Michael's essay: Canadians love nothing more than a good old-fashioned constitutional crisis
Canadians love nothing more than a good old-fashioned constitutional crisis that pits Ottawa against the provinces.
Politicians love them because they get to say things like "the voice of the people," "rights and freedoms,'' and "our sacred democracy.''
We haven't had a bone-crushing constitutional fight in decades.- Michael Enright
Reporters love them, because tension, conflict and bad temper — leading perhaps to an outburst of name-calling — are bread and butter in journalism.
Members of the National Association of Explainers, mostly academics, adore constitutional crises because they get the opportunity to parade their credentials into 15 minutes, or more likely a minute thirty, of national exposure.

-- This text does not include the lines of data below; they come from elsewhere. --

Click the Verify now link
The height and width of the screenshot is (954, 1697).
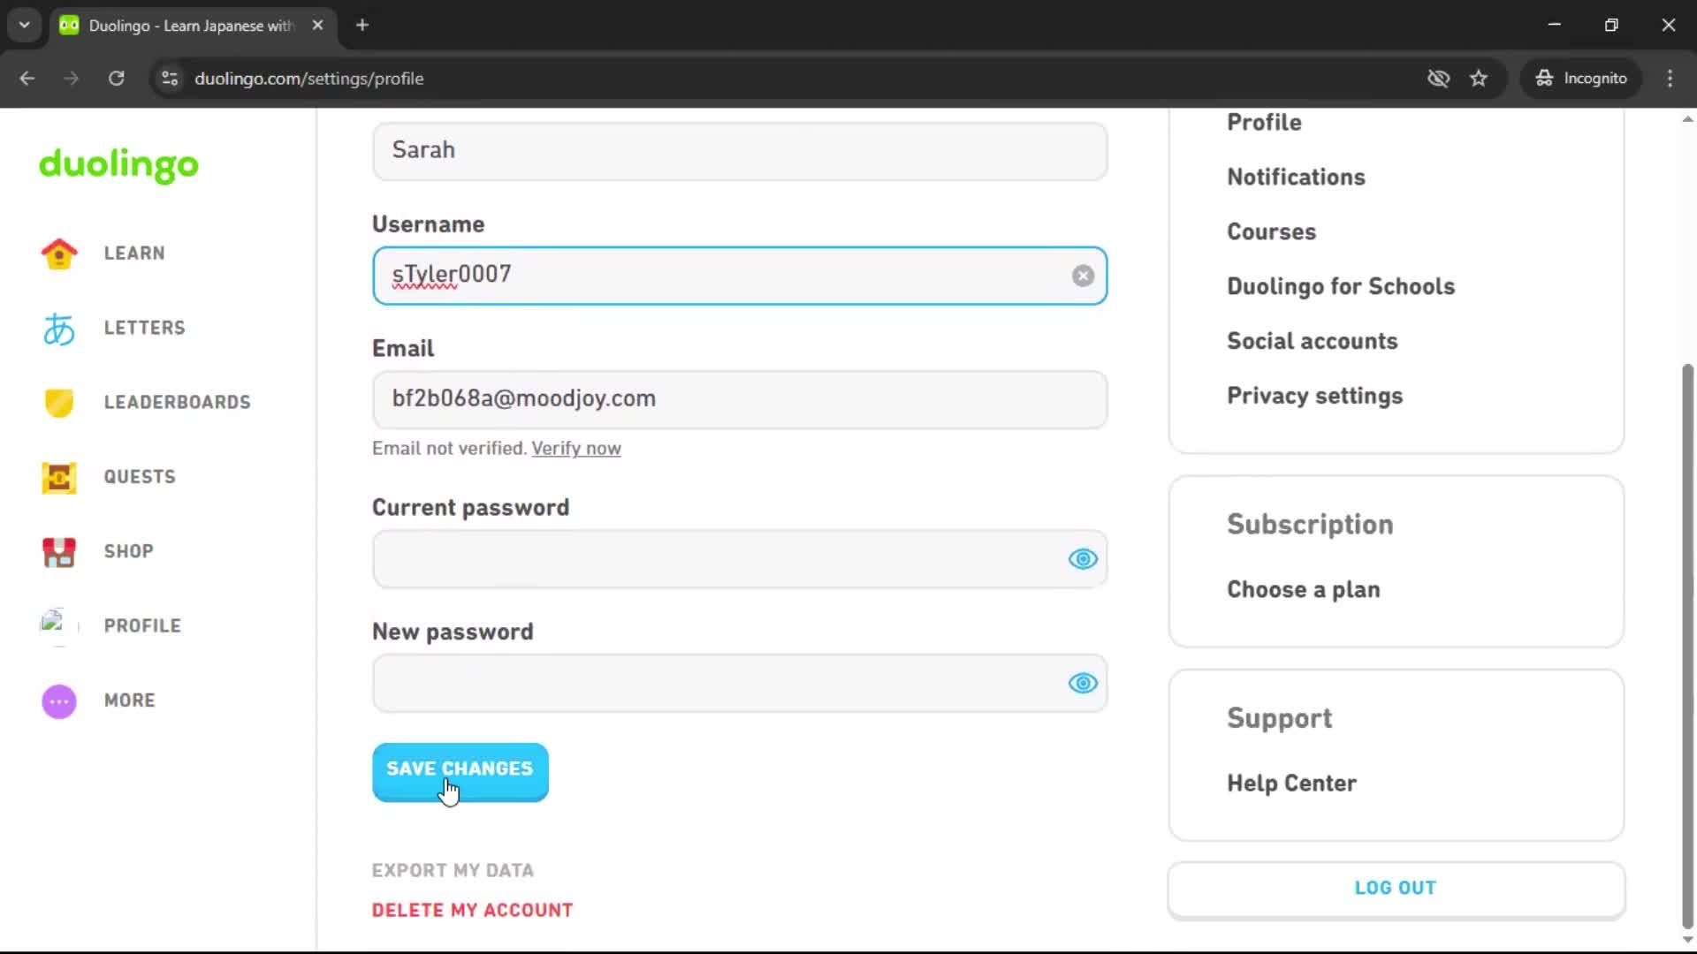click(576, 448)
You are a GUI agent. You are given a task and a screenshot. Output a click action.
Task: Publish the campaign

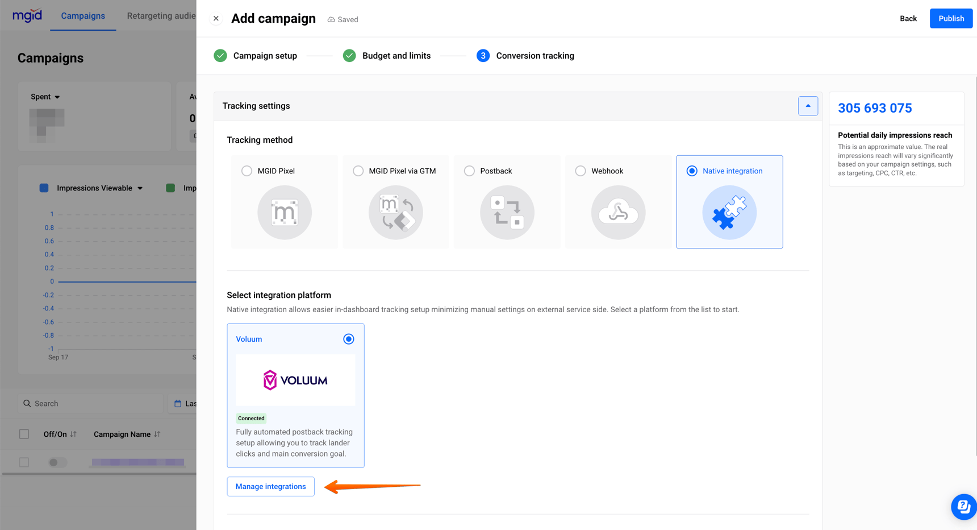[950, 18]
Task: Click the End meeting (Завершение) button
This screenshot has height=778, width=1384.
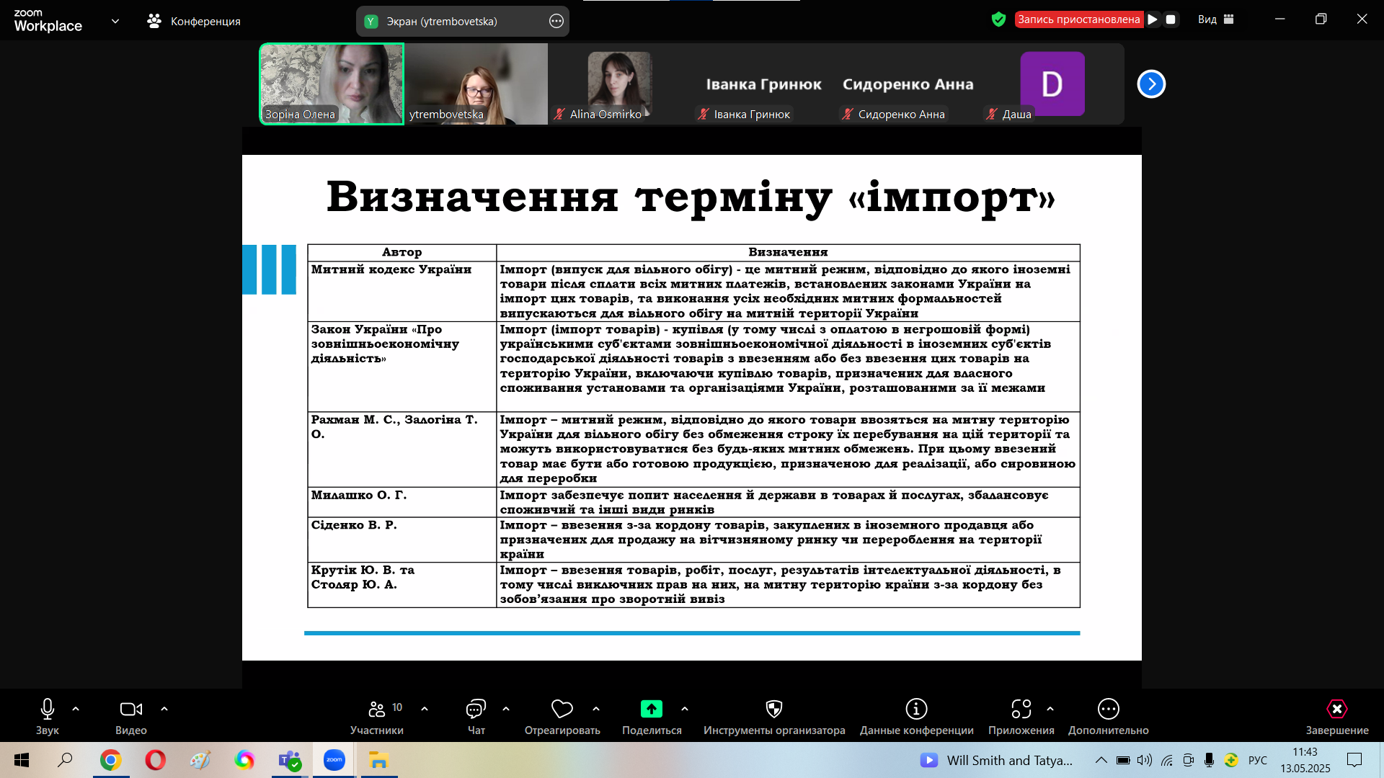Action: click(1336, 710)
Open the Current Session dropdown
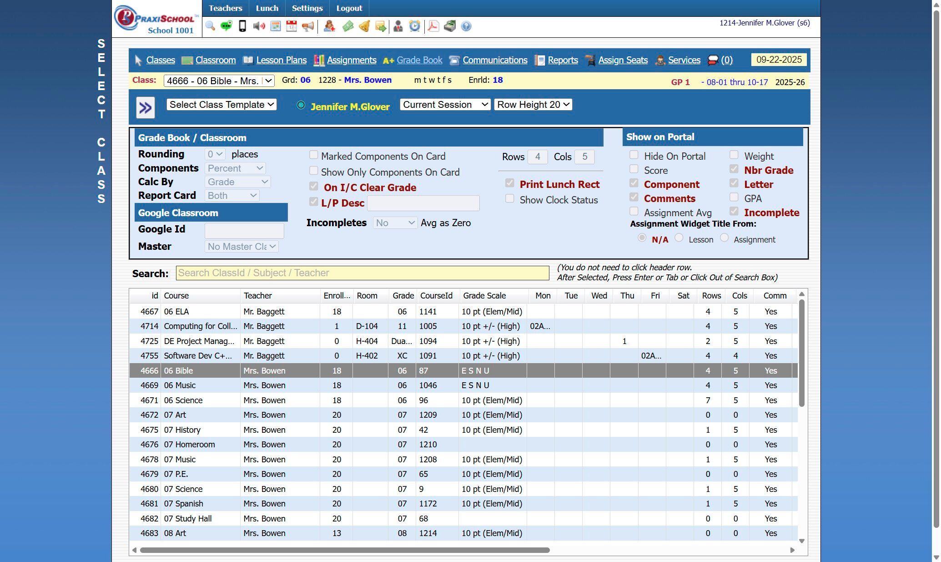This screenshot has width=941, height=562. click(x=445, y=105)

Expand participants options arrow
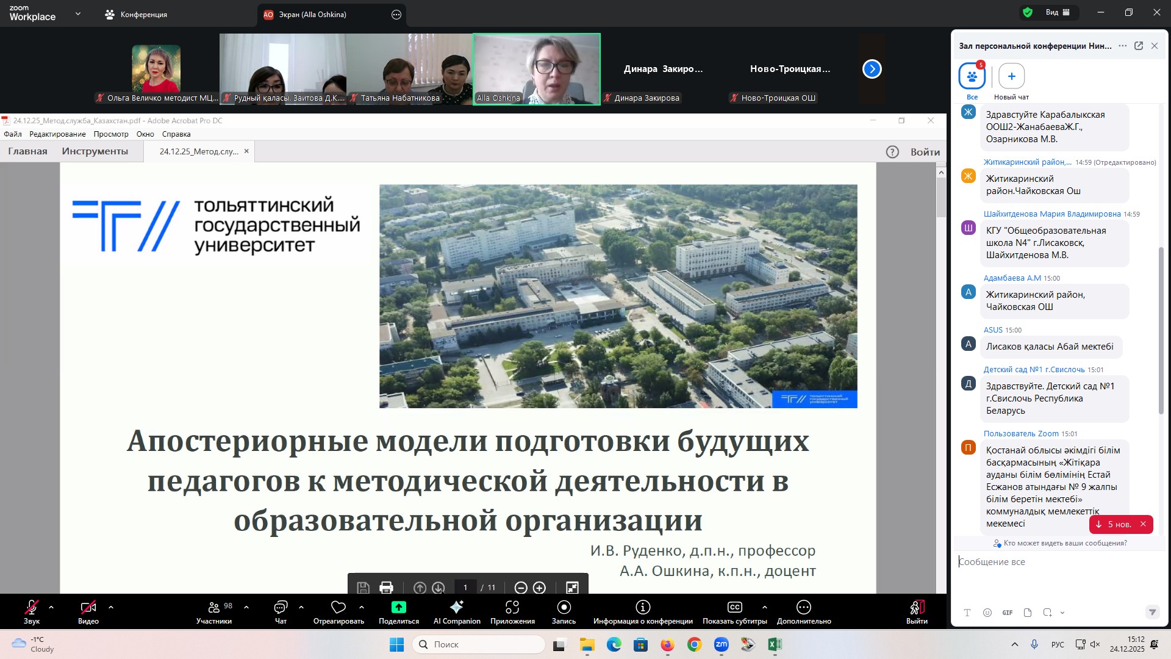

We haven't had a bone-crushing constitutional fight in decades. People not alive in those great days, cry out for understanding.
Little ones chirp: "Grandpa what did you do in the Meech Lake Wars?"
And: "Please please tell us more about the Charlottetown Accord."
But now, thanks to the Ontario government, Canadians are back in the mosh pit of constitutional paranoia and nail-biting. We will all get a chance to argue about what notwithstanding really means.
The governors of the city were flabbergasted. They forgot that Doug Ford is about as subtle as Sonny Corleone.- Michael Enright
Premier Doug Ford, a giant in the decals, labels and tags industry, touched off the current flare-up when he got down and serious about his hatred for Toronto and all its evils.
A one-time losing candidate for mayor, Premier Ford, in what many called a fit of personal pique, decided to reduce the size of the city's councillors from 47 to 25.
The thing is, he didn't campaign on the issue and he didn't tell anybody at city council about it until his big announcement.
And he did it in the middle of municipal election campaigns.
The governors of the city were flabbergasted. They forgot that Doug Ford is about as subtle as Sonny Corleone.
When a judge ruled the government's action was unconstitutional, Premier Ford went nuclear.
He triggered the constitutional override, the notwithstanding clause, Sec. 33, which in effect erased the judge's ruling.
Section 33 was put into the Charter of Rights and Freedoms by Pierre Trudeau in order to get the western provinces to sign on to repatriation of the Constitution.
All hell broke loose last week in the provincial legislature.
Ford was called a dictator. Even Conservative icons like Brian Mulroney and the sainted former Ontario premier Bill Davis said Ford was undermining the rule of law.
Said former premier Bob Rae: "It changes the legal and political culture of the country overnight."
Ironically, Mulroney's daughter is Ontario's Attorney General. And she supports her premier.
Premier Ford has said he will use Section 33 anytime he feels it necessary. Translated, "If I don't get what I want, I'll push the red button again."
He seems to want to treat the notwithstanding clause as just one more personal power tool.
And he has got his acolytes talking about "a cabal of unelected judges." Ford's favourite newspaper, The Toronto Sun, screamed "Ford Had No Choice."
Which of course is nonsense. The city clerk now says it is virtually impossible to stage a fair election next month.
What Premier Ford has done in Ontario is unprecedented but perfectly legal.
The danger is that provincial premiers might begin using Section 33 as a way to get what they want and to hell with the courts.
If that happens, we'll have a real constitutional crisis to talk about.